When it came down to recording the bass for ‘.5: The Gray Chapter,’ most of that work was reportedly handled by Slipknot guitarists Jim Root and Mick Thomson with some input from Venturella and former touring bassist Donnie Steele.
Taylor continued to explain the decision to hire Venturella to finish the remaining bass on the album and step up as the new member of Slipknot. “[The way] Vman [came into Slipknot] was a little different [from the way Weinberg did], because we had a couple of people that we were looking at and that we had actually worked with, and it just wasn’t vibing. Nothing against them technically — it just wasn’t vibing.
“I think Jim was actually the one who said, ‘For now, let’s bring Vman in. He can handle it.’ ‘Cause the dude is a ripper. A lot of people don’t know that. We met him through Mastodon, so we’ve known him a long time, and Jim knew just how good he was. So he came in, and he just started handling it. And he’s so easy to hang out with. He’s such a great dude. And it just got better and better and better and better and better.

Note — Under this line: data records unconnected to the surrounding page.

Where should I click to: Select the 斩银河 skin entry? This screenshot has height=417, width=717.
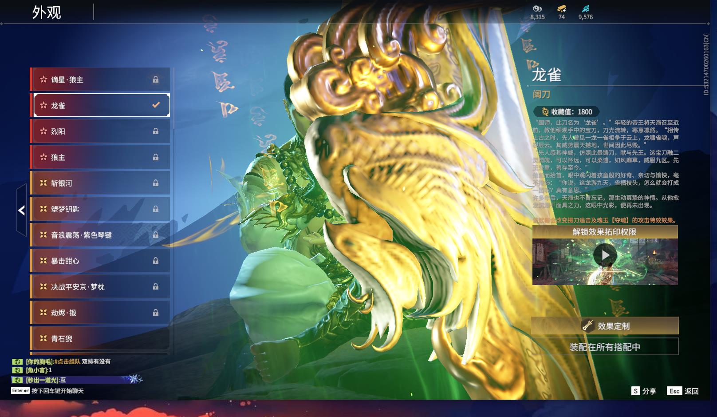click(x=100, y=183)
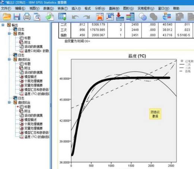
Task: Click the Export output icon
Action: 50,17
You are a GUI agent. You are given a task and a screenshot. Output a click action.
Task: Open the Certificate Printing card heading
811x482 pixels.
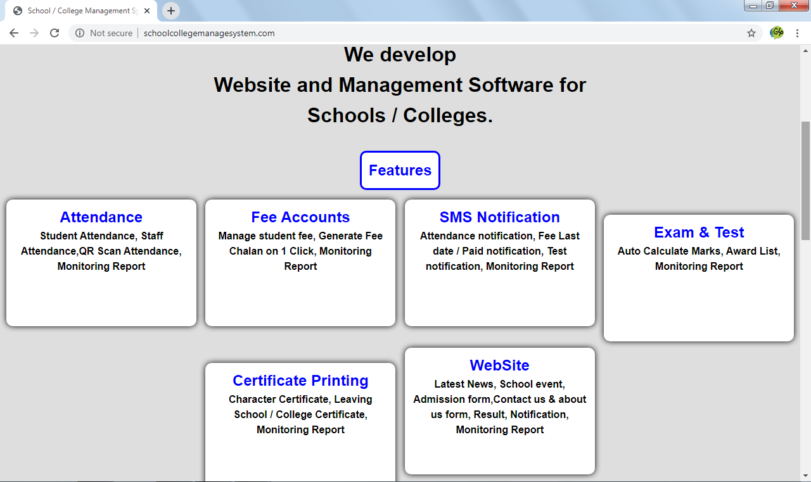300,381
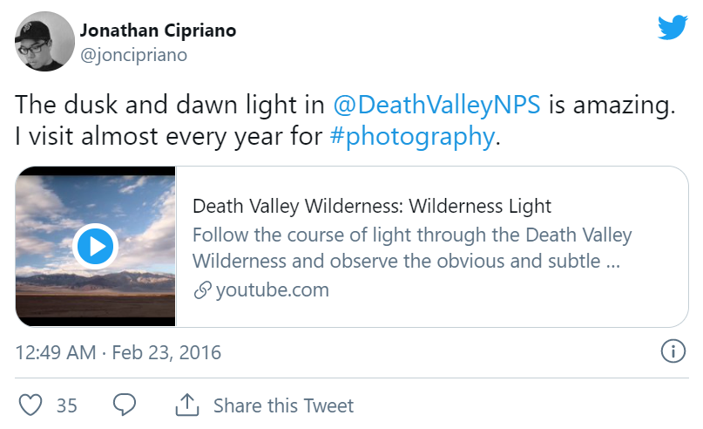Click the 35 likes count
Screen dimensions: 703x429
tap(67, 405)
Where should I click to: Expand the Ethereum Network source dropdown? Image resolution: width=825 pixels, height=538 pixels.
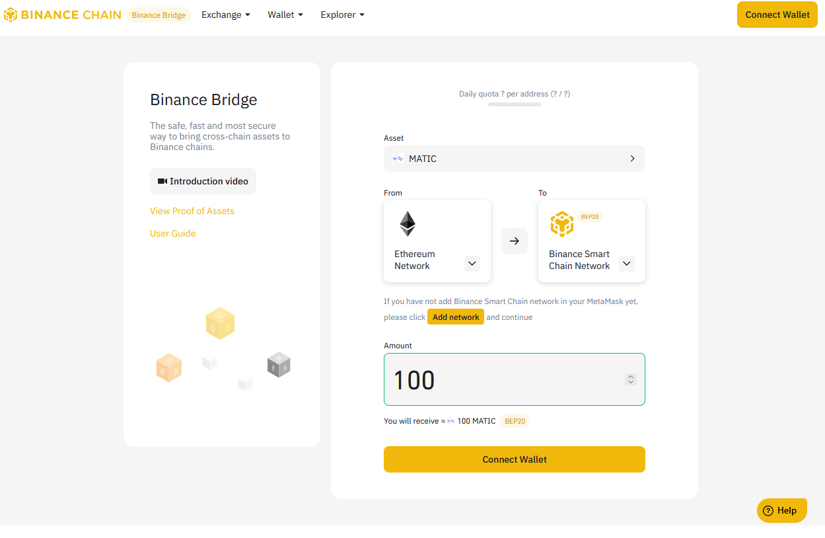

“The question got brought up towards the end of the album. It was, like, ‘What are we gonna do live?’ And we were, like, ‘What do you mean? He’s coming with us.’ It was a slower burn for him, because we had tried a couple of other people. But it worked so well that it was just, like, ‘Okay, this is it.’ And then it was trial by fire, ’cause now you’re jumping out of the airplane. The first gig was Knotfest in front of 25,000 people. That was their first gig. But it came off, man, and it’s just gotten better. It never gets easier, but it’s gotten better.”